How safe are credit unions ? Well it seems that some are safer than others. But in the absence of meaningful information you can't tell the wheat from the chaff. In the event of a run it dosen't matter how safe they are - as the Rhode Island credit union crisis in 1991 showed where even the safest closed their doors never to open again. Over half of all households had savings with Rhode Island credit unions.

In a report on the Rhode Island crisis which arose from the collapse of a private deposit protection fund called RISDIC is was said: “Collectively and individually, RISDIC staff and directors lacked insurance experience, had little banking experience outside of the small world of Rhode Island state-chartered financial institutions, and possessed modest educational and professional credentials. Nevertheless, they were well compensated and had great confidence in each other's talents and integrity. RISDIC directors seemed generally oblivious to the complex risks for which they were responsible. Examination findings and problems noted at member institutions were filtered out or excused as they were communicated upward within RISDIC. The result was an uninformed board. (Gregorian [1991])”

Well informed artice here on Irish Credit Unions : [broken link removed]

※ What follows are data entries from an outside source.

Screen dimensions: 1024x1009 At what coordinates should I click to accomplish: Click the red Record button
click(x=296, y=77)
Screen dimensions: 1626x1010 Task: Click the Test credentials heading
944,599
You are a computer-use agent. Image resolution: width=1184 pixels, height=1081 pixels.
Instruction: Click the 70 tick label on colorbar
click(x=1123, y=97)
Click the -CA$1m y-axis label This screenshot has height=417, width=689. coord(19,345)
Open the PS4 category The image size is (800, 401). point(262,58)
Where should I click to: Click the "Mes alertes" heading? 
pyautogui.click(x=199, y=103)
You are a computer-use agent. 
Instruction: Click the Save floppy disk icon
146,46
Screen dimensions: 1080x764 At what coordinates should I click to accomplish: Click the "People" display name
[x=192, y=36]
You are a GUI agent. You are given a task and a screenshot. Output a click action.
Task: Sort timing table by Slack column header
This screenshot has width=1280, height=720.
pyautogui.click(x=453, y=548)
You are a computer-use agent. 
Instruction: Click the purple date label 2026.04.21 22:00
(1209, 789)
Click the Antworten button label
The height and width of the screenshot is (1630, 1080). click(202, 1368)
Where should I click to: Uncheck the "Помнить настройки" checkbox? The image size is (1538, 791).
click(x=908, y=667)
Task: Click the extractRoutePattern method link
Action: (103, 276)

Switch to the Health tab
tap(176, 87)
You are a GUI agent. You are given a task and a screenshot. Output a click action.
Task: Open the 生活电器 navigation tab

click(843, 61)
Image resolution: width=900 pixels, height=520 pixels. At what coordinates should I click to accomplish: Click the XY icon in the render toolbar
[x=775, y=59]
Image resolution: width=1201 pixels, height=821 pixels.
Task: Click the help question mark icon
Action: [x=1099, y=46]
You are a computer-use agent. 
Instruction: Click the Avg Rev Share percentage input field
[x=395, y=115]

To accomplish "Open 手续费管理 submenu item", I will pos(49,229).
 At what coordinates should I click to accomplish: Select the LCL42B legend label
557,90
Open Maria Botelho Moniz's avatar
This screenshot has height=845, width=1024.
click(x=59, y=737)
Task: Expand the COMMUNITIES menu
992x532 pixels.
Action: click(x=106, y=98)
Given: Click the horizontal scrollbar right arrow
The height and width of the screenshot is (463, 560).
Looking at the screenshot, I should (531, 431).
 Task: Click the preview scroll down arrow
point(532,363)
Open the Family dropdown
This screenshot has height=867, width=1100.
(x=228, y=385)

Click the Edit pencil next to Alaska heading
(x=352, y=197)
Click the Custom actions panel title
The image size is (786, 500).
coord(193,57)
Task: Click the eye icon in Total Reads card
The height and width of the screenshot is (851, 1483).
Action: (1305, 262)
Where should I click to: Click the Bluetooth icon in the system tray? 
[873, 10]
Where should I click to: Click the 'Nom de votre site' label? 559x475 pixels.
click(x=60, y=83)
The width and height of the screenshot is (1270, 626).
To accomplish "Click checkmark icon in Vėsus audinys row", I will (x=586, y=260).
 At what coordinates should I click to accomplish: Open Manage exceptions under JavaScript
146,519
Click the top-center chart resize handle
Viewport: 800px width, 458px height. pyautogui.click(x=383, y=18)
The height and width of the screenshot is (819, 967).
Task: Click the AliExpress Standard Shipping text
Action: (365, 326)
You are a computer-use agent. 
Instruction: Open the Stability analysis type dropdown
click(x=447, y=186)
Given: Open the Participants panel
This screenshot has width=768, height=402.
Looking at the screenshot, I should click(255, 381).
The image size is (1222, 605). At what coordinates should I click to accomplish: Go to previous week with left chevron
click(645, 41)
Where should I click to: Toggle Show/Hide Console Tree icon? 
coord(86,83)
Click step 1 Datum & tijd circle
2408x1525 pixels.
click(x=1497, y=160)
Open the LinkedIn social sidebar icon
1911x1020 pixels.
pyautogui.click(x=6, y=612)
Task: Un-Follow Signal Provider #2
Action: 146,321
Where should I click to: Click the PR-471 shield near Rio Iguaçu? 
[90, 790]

Ordinary people cannot be expected to analyse financial accounts and judge safety and soundness of deposit taking institutions. This is where the financial safety net comes in. It’s designed to provide public assurance through robust regulations, effective supervision, transparency and deposit insurance. This is why almost everywhere else credit union regulation, supervision and deposit insurance is carried out by Government agencies. 

*Californians know there will be an earthquake, the just can't tell when. The same is true of credit unions. *


----------



## oldtimer (24 Sep 2007)

*Re: Just how safe are Credit Unions ?*

Very good articles by Brendan and Kaplan. Certainly raise cause for concern. However, re the article referred to by Kaplan in business post, it was written in 2004 and in fairness is outdated. As far as I know many of the better run credit unions have addressed many of these issues.


----------



## kaplan (25 Sep 2007)

*Re: Just how safe are Credit Unions ?*

Oldtimer

The better run credit unions have addressed the issues within their control and were at the time the article was written. But these are in the minority. 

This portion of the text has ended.